Дон Руис низко поклонился и вручил оружие фон Шелингу.
– Дуэль начнется, когда я подам знак, и прервется при появлении первой крови… если соперники будут удовлетворены. – Так заявил старый дон Варгас, тревожно оглядывая изготовившихся к сражению мужчин.
Фон Шелинг обнажил зубы в хищной акульей ухмылке.
– Я разрублю тебя на две половины,
Никто из окружающих, кроме Ника, не понял смысла, но все уловили ненависть в его интонации.
– Не спеши, мон шер! – язвительно парировал Фортунато. – Неизвестно, как дело обернется. Синяк под глазом ты уже получил от женской ручки, а от моей руки ты… умрешь. Моя супруга жалеет, что не кастрировала тебя осколком бокала, который ты поднес ей там, в саду. Тебе было бы лучше сбежать подальше, пока она до тебя не добралась. Впрочем, ты нигде не спрячешься от возмездия.

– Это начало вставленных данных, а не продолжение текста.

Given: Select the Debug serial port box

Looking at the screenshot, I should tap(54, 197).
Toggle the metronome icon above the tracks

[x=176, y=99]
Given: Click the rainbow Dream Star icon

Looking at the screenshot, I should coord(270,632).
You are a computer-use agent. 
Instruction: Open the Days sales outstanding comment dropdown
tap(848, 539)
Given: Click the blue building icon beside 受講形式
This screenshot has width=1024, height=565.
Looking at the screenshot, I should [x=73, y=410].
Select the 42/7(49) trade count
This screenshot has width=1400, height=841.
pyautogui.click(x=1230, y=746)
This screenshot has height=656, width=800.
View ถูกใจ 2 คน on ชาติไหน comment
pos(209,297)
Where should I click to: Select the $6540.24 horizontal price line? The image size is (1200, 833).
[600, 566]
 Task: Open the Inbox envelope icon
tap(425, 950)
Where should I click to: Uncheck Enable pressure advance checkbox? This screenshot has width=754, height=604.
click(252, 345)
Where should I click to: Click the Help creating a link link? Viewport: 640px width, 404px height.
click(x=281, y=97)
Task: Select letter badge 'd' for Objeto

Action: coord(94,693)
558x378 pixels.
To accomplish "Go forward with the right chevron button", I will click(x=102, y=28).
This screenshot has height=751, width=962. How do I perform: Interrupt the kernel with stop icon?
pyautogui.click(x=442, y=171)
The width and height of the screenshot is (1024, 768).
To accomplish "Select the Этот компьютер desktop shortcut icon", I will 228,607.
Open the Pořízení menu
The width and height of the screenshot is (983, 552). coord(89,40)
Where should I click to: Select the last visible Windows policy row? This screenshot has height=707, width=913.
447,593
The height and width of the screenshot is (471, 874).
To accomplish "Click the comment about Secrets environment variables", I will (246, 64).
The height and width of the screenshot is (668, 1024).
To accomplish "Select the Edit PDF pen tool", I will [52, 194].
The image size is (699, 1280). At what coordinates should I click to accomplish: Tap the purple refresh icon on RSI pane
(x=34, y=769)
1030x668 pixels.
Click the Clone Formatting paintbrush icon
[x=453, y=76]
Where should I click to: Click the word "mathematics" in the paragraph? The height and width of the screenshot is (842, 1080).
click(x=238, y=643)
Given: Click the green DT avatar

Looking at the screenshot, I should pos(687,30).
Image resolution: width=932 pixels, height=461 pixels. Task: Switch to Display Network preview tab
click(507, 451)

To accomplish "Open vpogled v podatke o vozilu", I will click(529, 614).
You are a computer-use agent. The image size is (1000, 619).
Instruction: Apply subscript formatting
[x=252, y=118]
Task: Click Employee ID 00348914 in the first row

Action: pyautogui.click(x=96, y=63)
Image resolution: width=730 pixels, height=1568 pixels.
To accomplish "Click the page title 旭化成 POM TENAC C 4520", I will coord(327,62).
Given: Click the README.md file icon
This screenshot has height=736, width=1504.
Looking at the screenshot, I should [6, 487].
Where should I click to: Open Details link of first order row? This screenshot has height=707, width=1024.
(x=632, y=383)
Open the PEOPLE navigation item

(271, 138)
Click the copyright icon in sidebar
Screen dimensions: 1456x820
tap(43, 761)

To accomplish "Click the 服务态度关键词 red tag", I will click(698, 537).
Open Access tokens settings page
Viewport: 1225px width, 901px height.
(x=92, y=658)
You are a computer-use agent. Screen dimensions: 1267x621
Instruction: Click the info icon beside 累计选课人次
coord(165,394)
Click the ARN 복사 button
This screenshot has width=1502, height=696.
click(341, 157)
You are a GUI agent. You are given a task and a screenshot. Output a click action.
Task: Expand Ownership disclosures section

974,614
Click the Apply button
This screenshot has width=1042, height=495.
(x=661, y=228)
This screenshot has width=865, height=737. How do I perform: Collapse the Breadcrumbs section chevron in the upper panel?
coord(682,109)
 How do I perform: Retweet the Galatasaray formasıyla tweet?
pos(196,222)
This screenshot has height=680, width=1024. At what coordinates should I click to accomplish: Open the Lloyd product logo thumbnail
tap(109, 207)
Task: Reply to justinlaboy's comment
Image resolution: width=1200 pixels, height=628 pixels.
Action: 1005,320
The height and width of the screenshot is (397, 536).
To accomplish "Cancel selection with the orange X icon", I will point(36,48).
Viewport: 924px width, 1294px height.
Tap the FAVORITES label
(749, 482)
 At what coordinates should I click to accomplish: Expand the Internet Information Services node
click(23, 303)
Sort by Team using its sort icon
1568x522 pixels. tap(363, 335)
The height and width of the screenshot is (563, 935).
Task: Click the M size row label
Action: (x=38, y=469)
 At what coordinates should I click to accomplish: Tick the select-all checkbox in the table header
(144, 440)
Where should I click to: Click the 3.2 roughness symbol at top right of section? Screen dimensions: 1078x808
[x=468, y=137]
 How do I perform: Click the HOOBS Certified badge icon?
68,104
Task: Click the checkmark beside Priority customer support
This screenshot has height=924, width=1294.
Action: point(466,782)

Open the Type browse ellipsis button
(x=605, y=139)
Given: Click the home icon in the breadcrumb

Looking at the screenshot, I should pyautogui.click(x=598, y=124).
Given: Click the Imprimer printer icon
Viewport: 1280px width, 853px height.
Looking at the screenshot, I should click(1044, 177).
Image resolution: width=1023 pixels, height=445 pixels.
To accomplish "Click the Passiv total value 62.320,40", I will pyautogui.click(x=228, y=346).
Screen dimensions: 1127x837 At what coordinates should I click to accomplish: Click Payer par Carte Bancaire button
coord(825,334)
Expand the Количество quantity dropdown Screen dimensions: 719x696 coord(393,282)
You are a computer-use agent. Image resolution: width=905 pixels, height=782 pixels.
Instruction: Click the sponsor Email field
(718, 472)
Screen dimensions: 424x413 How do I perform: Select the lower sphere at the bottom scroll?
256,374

Ник с удовольствием наблюдал, как его оскорбления действуют на пруссака. Лицо лейтенанта налилось кровью, зато рука, сжимающая эфес сабли, побелела.
Чем-то мексиканский гасиендадо испугал неустрашимого прусского дуэлянта. Может быть, он что-то не понял, попал не в ту страну, не с тем противником ввязался в поединок. Но если он убьет дона Лусеро, то рано или поздно овладеет золотоволосой вдовой и докажет себе и всем остальным, что он настоящий мужчина.
Дон Энкарнасион громким голосом пробудил лейтенанта от грез:
– Если вы не отказываетесь от поединка, то… начинайте.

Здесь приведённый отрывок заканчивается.